**Description of the task:**
Reproduce the listing word for word, from its first line through the line that contains "Action: pyautogui.click(x=64, y=494)", both ends included, and leave the pictures out.

** Start Provided entries **

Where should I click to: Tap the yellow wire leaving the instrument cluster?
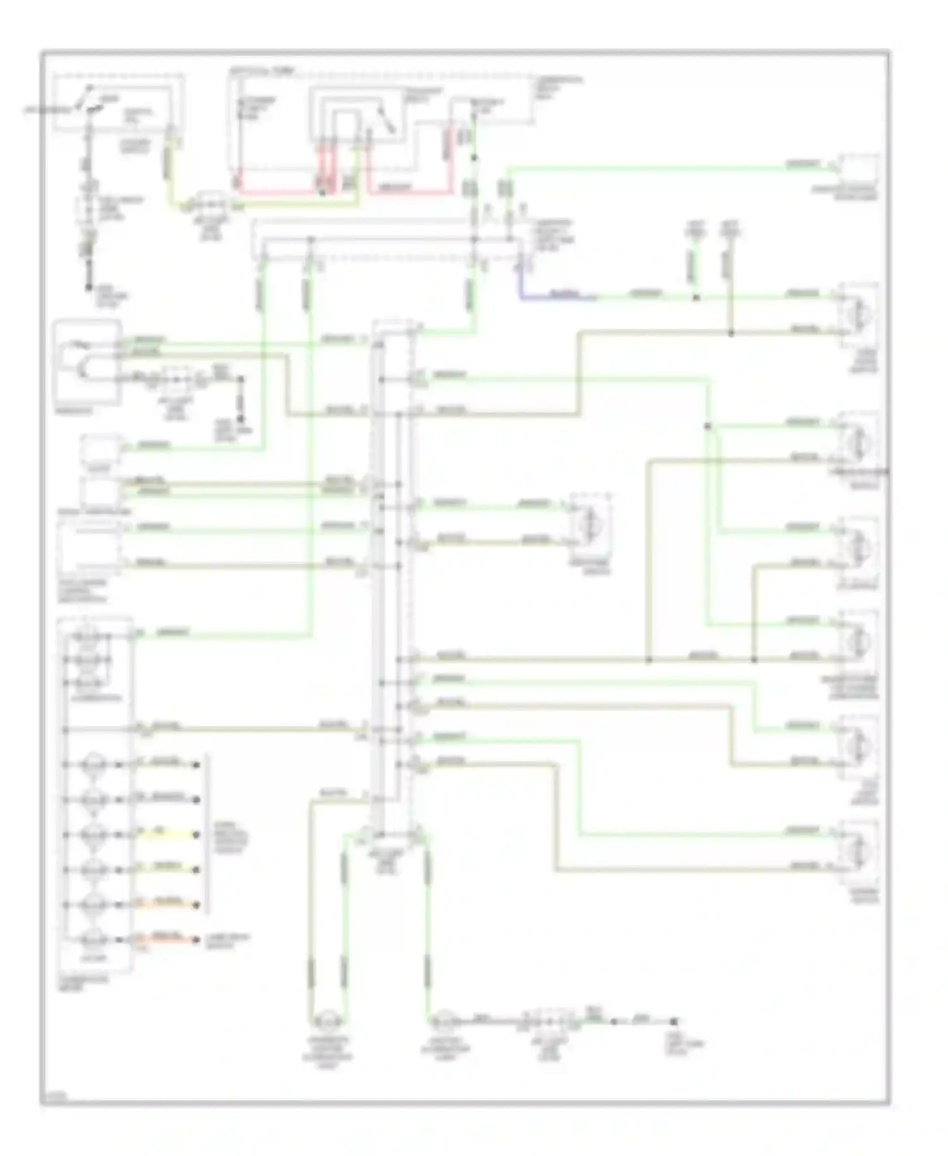pyautogui.click(x=164, y=835)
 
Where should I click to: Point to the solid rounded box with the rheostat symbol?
pyautogui.click(x=87, y=362)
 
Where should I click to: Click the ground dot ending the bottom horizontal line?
pyautogui.click(x=674, y=1021)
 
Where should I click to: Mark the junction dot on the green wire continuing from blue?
pyautogui.click(x=696, y=297)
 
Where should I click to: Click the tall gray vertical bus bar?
pyautogui.click(x=378, y=569)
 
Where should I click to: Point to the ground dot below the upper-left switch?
pyautogui.click(x=88, y=288)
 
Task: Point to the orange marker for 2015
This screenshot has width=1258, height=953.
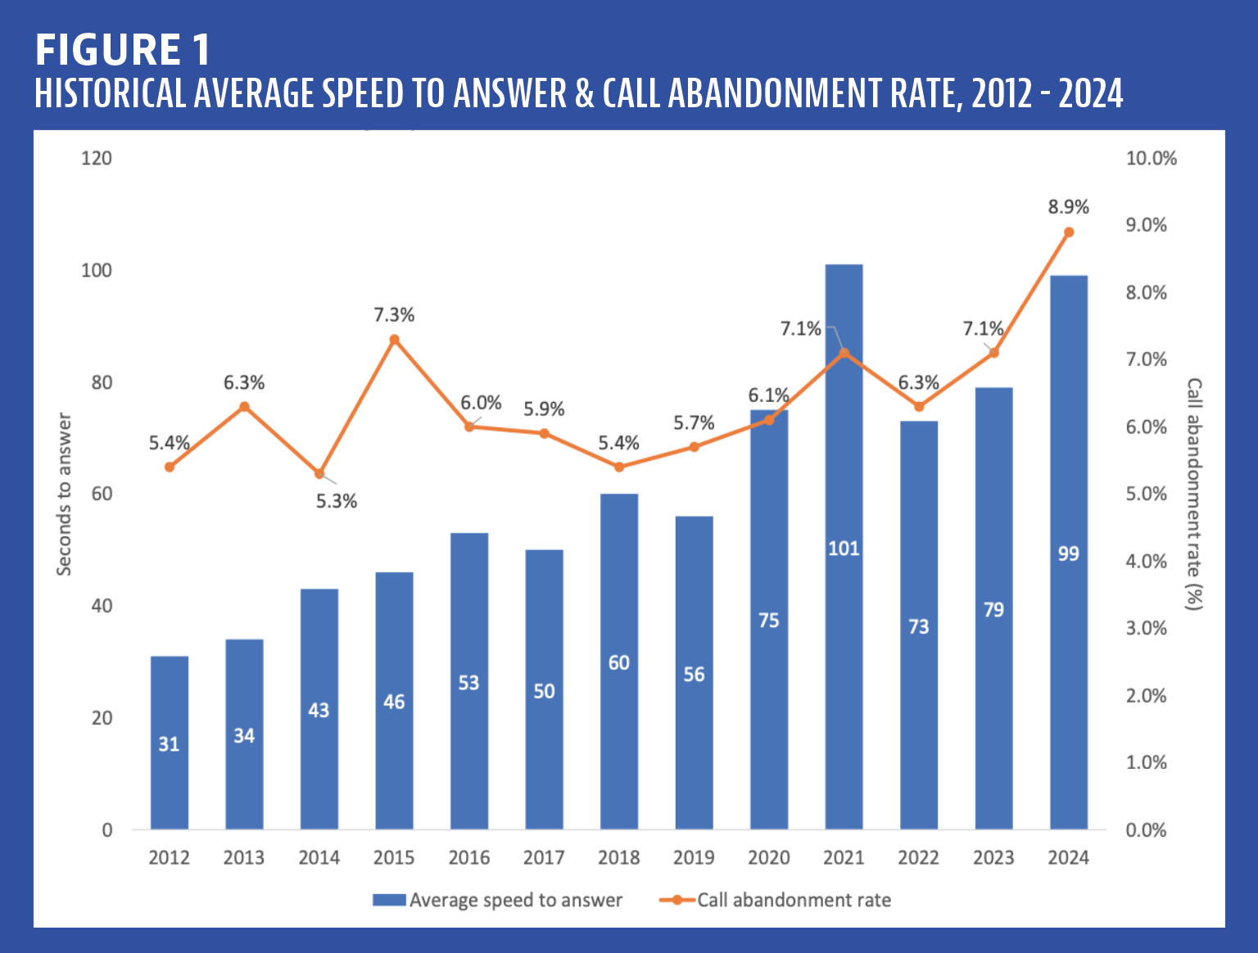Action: pyautogui.click(x=394, y=339)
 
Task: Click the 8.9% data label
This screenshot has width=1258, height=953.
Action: pyautogui.click(x=1068, y=207)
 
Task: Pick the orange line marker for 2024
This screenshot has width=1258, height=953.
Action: pyautogui.click(x=1069, y=233)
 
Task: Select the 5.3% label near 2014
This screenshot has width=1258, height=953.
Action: pyautogui.click(x=337, y=501)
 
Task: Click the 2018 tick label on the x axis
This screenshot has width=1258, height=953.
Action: pyautogui.click(x=618, y=857)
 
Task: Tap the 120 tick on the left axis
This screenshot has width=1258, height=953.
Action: pyautogui.click(x=96, y=158)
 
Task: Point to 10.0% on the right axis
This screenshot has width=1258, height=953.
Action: pyautogui.click(x=1151, y=158)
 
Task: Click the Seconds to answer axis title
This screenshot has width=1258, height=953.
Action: pyautogui.click(x=64, y=494)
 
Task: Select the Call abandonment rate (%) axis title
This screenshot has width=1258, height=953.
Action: pyautogui.click(x=1195, y=494)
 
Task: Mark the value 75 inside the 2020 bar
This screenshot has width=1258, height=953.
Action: pyautogui.click(x=768, y=621)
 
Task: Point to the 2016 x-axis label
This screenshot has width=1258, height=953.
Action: pyautogui.click(x=468, y=857)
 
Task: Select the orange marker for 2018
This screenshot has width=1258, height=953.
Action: pyautogui.click(x=619, y=467)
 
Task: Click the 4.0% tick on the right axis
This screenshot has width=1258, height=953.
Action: pyautogui.click(x=1146, y=561)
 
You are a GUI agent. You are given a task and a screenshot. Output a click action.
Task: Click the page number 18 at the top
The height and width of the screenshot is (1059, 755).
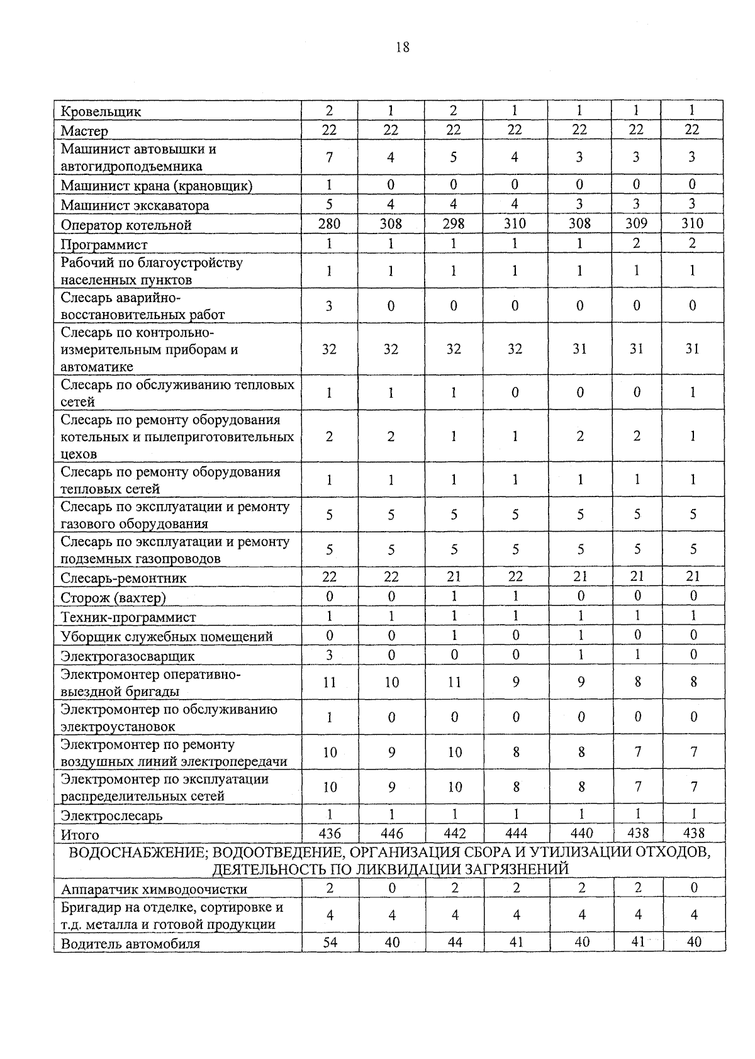(x=403, y=47)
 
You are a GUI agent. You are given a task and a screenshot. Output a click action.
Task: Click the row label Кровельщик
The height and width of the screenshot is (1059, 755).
(x=101, y=112)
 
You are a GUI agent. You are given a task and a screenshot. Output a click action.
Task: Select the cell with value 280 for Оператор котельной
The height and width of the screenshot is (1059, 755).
(x=329, y=223)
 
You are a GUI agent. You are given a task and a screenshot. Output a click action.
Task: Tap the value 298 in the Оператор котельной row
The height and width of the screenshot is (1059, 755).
(x=453, y=223)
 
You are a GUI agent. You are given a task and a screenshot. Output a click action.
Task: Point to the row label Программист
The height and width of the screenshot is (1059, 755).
(x=104, y=245)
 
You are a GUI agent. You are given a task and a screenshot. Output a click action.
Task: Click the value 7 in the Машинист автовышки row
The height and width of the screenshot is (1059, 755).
(x=329, y=157)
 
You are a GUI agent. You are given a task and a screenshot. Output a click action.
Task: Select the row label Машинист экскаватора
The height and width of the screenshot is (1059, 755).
(x=135, y=206)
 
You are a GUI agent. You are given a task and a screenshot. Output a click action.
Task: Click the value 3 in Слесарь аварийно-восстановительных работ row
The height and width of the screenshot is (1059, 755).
(x=329, y=306)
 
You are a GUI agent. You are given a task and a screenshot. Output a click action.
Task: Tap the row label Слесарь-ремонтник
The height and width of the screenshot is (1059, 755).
(x=123, y=578)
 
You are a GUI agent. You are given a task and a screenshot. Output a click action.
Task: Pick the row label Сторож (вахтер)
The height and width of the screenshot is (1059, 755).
(x=113, y=597)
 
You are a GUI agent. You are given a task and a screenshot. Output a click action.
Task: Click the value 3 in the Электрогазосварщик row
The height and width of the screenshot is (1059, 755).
(x=329, y=655)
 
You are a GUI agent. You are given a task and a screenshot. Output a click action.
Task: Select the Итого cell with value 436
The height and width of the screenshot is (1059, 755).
(x=330, y=834)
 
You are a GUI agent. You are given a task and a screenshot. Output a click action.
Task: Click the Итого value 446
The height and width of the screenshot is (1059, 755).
(x=391, y=834)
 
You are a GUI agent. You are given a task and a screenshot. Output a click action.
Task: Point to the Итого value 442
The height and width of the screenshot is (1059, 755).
(x=454, y=834)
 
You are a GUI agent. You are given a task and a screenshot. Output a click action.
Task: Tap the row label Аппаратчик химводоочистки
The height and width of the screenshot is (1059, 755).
(x=154, y=890)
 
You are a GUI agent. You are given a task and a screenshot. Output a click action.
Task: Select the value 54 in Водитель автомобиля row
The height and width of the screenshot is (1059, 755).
(x=330, y=943)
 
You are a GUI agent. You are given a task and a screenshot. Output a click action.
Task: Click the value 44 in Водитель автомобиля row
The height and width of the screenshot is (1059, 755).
(x=454, y=943)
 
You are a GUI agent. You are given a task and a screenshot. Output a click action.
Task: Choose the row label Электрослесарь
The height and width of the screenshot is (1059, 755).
(x=111, y=816)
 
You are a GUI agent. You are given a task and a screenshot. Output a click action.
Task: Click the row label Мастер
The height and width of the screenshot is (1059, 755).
(x=84, y=132)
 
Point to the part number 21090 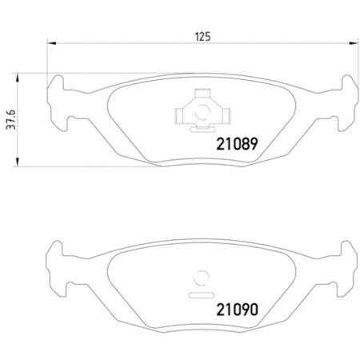[x=238, y=308]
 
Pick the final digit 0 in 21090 [x=258, y=308]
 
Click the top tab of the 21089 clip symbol [x=197, y=94]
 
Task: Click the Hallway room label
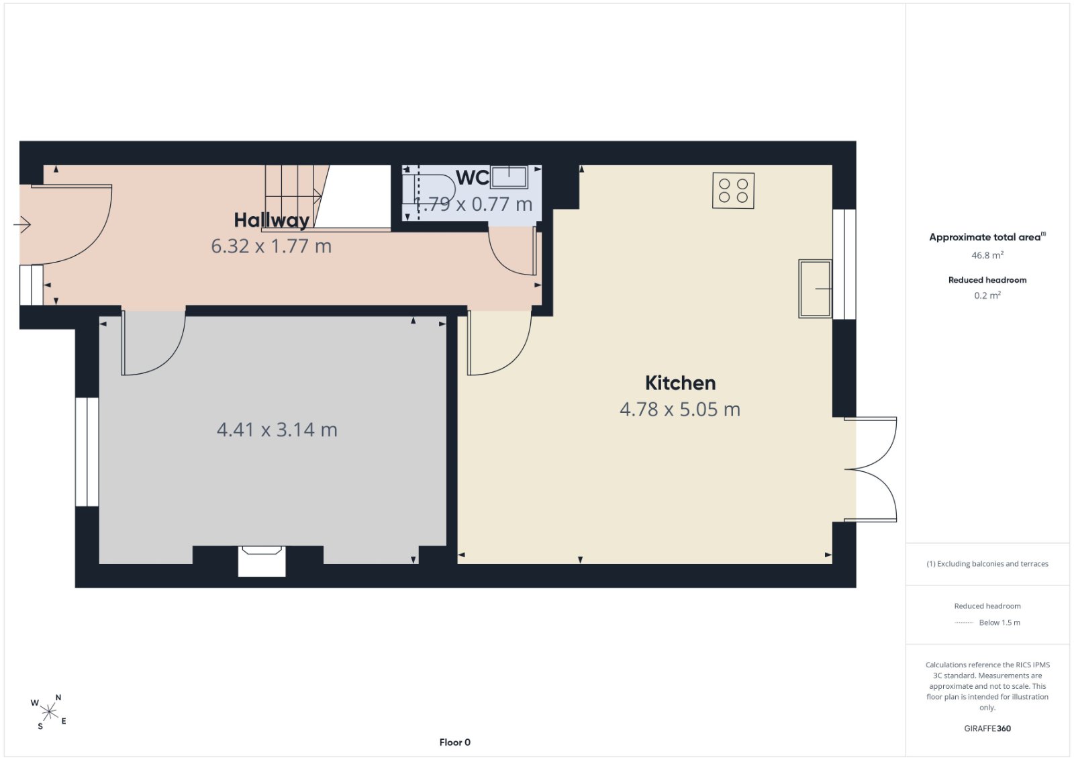[271, 220]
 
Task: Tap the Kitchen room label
[681, 383]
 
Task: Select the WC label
[473, 178]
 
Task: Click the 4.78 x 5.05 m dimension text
[680, 409]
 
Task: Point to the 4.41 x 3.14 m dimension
[277, 429]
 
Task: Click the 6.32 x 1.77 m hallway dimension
[271, 246]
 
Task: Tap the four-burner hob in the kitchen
[733, 191]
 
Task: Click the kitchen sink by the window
[815, 289]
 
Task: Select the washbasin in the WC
[509, 177]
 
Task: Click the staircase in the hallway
[297, 197]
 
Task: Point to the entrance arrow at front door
[22, 224]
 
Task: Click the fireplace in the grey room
[262, 561]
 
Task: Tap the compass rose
[49, 712]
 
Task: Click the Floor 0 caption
[455, 743]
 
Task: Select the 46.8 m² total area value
[987, 255]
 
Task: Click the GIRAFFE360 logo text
[987, 728]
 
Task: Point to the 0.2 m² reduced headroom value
[987, 295]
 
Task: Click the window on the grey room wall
[87, 452]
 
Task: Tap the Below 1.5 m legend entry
[987, 622]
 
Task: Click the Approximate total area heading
[987, 236]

** End Provided entries **

**Answer to this problem:**
Where should I click to: Tap the yellow wire leaving the instrument cluster?
pyautogui.click(x=164, y=835)
 
Where should I click to: Point to the solid rounded box with the rheostat symbol?
pyautogui.click(x=87, y=362)
 
Where should I click to: Click the ground dot ending the bottom horizontal line?
pyautogui.click(x=674, y=1021)
 
Where should I click to: Mark the junction dot on the green wire continuing from blue?
pyautogui.click(x=696, y=297)
 
Where should I click to: Click the tall gray vertical bus bar?
pyautogui.click(x=378, y=569)
 
Where should I click to: Point to the ground dot below the upper-left switch?
pyautogui.click(x=88, y=288)
 
Task: Point to the orange marker for 2015
This screenshot has width=1258, height=953.
Action: pyautogui.click(x=394, y=339)
 
Task: Click the 8.9% data label
This screenshot has width=1258, height=953.
Action: pyautogui.click(x=1068, y=207)
 
Task: Pick the orange line marker for 2024
This screenshot has width=1258, height=953.
Action: pyautogui.click(x=1069, y=233)
 
Task: Select the 5.3% label near 2014
This screenshot has width=1258, height=953.
Action: pyautogui.click(x=337, y=501)
 
Task: Click the 2018 tick label on the x axis
This screenshot has width=1258, height=953.
Action: pyautogui.click(x=618, y=857)
 
Task: Tap the 120 tick on the left axis
This screenshot has width=1258, height=953.
Action: pyautogui.click(x=96, y=158)
 
Task: Point to 10.0% on the right axis
This screenshot has width=1258, height=953.
Action: pyautogui.click(x=1151, y=158)
 
Task: Click the Seconds to answer axis title
This screenshot has width=1258, height=953.
Action: pyautogui.click(x=64, y=494)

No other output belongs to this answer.